Pennsylvania Emergency Responders Hindered by Hoarding
He who dies with the most toys wins … unless trapped under all those toys during a fire when rescue workers can’t get to you.
The compulsive hoarding of both animals and material goods has become a “grave problem in Bucks County,” complicating fire and medical rescues and leading to some deaths, investigators said Monday.
Emergency personnel, medical professionals and social workers met for a compulsive-hoarding symposium at Delaware Valley College in Doylestown. Hundreds gathered in DelVal’s student center for the training session led by Gail Steketee, dean and professor at the Boston University School of Social Work.
The conference began with a question.
“How many of you have dealt with a person with a serious case of hoarding?” Steketee asked the group.
Nearly every hand in the hall went up.
Bucks County Fire Marshal Nick Rafferty described cases in which homeowners remained trapped in their homes during a blaze.
“It took an extended period of time just to find the deceased bodies because everything fell on top of them,” Rafferty said. The fire marshal declined to identify the victims.
In November 2010, firefighters responded to a similar case in Tinicum and struggled to get through the house because of hoarding. One woman was later found dead among the rubble.
More recently, investigators said they responded to a house fire in Plumstead only to discover books, paperwork and other items piled up even in the homeowner’s shower, said Mark Kramer, assistant fire marshal for the county.
“Neighbors said they knew something was wrong because the woman would always sit outside even in winter,” said Kramer. “There was no place left in her house for her to sit.”
Clinical studies suggest “one pack rat in every 50 people” in the U.S., exceeding the prevalence of some other more commonly understood conditions such as obsessive compulsive disorder, Steketee said.
Most compulsive hoarders begin to exhibit symptoms between ages 15 and 20, Steketee added. The inability to part with both animals and objects generally grows into a crippling obsession by the time hoarders reach middle age.
“We know people who have filled one house, bought another, started to fill that house, and bought a third,” said Steketee. “So, these are people who have money and can just move from home to home.”
Some studied hoarders believed “things are more reliable than people” and that throwing away items means one’s whole life is “a waste.” Hoarders might also be uncomfortable storing items in cabinets because they would then be out of view.

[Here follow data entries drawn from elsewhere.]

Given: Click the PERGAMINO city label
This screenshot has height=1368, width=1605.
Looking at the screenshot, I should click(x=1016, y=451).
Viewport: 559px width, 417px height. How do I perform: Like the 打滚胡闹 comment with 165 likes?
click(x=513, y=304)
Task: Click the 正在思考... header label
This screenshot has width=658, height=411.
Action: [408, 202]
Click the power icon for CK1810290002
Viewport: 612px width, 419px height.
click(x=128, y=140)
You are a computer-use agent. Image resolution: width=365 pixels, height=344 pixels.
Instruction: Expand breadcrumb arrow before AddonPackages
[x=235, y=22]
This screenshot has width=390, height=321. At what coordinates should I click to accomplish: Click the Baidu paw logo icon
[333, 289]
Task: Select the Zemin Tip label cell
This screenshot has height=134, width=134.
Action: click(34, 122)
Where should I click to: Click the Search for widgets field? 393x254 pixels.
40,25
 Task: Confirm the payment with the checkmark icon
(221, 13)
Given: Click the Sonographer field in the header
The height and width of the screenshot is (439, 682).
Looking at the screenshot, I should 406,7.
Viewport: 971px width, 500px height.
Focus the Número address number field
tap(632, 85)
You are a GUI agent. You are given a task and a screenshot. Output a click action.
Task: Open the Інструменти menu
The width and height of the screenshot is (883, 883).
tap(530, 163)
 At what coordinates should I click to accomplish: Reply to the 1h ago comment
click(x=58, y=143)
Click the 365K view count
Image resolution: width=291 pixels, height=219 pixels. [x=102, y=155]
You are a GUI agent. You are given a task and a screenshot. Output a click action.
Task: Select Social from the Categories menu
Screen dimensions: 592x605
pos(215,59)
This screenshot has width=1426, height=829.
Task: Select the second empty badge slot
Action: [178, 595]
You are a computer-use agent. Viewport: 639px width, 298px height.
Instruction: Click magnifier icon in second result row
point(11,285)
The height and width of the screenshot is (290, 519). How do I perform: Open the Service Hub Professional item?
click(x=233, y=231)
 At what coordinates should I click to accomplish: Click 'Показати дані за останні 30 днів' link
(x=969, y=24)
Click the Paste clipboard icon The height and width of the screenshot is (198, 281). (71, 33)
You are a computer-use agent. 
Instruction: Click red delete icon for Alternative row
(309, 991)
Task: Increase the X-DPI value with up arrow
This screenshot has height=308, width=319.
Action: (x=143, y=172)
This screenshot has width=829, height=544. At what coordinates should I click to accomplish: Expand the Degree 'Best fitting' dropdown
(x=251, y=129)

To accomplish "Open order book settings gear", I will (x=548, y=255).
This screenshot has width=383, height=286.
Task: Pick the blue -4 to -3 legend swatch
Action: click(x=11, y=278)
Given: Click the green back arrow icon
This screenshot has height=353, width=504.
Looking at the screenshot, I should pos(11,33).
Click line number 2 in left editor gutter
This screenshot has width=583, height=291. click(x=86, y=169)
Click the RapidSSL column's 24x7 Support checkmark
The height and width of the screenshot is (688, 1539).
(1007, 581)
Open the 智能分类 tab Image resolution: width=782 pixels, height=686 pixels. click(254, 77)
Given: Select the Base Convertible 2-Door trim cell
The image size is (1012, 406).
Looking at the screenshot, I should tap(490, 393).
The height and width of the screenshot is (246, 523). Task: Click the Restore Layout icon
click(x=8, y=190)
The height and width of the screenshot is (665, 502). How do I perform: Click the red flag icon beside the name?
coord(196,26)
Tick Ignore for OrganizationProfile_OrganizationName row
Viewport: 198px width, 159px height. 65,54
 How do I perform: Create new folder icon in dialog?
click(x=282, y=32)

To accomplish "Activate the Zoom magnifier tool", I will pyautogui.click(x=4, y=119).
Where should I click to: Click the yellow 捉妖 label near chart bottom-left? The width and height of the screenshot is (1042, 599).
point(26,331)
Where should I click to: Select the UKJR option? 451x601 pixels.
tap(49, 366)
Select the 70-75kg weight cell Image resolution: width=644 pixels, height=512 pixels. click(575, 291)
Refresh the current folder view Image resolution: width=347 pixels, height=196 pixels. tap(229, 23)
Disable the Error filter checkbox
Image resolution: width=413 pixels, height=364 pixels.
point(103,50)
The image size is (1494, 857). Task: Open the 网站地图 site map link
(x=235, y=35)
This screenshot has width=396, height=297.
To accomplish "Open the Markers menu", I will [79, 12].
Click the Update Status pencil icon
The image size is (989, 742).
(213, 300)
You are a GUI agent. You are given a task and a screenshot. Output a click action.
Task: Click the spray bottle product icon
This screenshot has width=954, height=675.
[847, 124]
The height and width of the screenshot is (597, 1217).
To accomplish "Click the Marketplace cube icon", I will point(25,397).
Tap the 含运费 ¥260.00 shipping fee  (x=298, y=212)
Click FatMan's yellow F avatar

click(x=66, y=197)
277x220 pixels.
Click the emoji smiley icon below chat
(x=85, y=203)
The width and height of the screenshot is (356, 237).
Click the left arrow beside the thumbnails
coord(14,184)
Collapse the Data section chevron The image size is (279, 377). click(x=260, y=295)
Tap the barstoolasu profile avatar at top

Hoarders also appear to have more pronounced visual skills and an ability to “see tremendous uses for something that others cannot see,” according to Steketee.
Studied cases of animal hoarding found subjects who believed animals were more important than people. In some cases, animals and pets were found to be the most stable figures in the subject’s early life as their parents quarreled, Steketee said.
Sadly, it is often easier to investigate cases of animal abuse than human abuse as family members begin hoarding, experts said. Animal advocacy groups such as the Bucks County SPCA are often the first to gain access to a home when hoarding is suspected.
More than 100 animals, including chickens and snakes, were removed from a Bedminster home in April.
Last summer, police in Hatboro arrested two women following the discovery of 36 cats in a house where the floors had reportedly buckled under the weight of trash. SPCA workers entered the site in Hazmat suits and described feces piled atop shelves and dressers and in every corner of the home.
More than 50 cats, nearly all Persians and Himalayans, were removed from the home of a Lower Makefield woman in May 2010.
And, nearly four dozen Yorkshire terriers were discovered in 2009 in the basement of a home in Upper Makefield.
Bucks County Commissioner Diane Marseglia adopted one of the rescued terriers, named him “Joey” and brought him to Monday’s hoarding conference.
“He was one of eight Yorkie babies that was living in a bird cage,” she said. “There wasn’t any food, and I can tell you we had to bathe him two or three times just to get the stench out of him.”
Bucks County launched a hoarding task force in 2010 following a number of other incidents. But it remains a challenge to address or even study the problem, officials said.
“We live in a country where you have a right to live as you want,” Rafferty said. “We have to permit you even to jeopardize your own life.”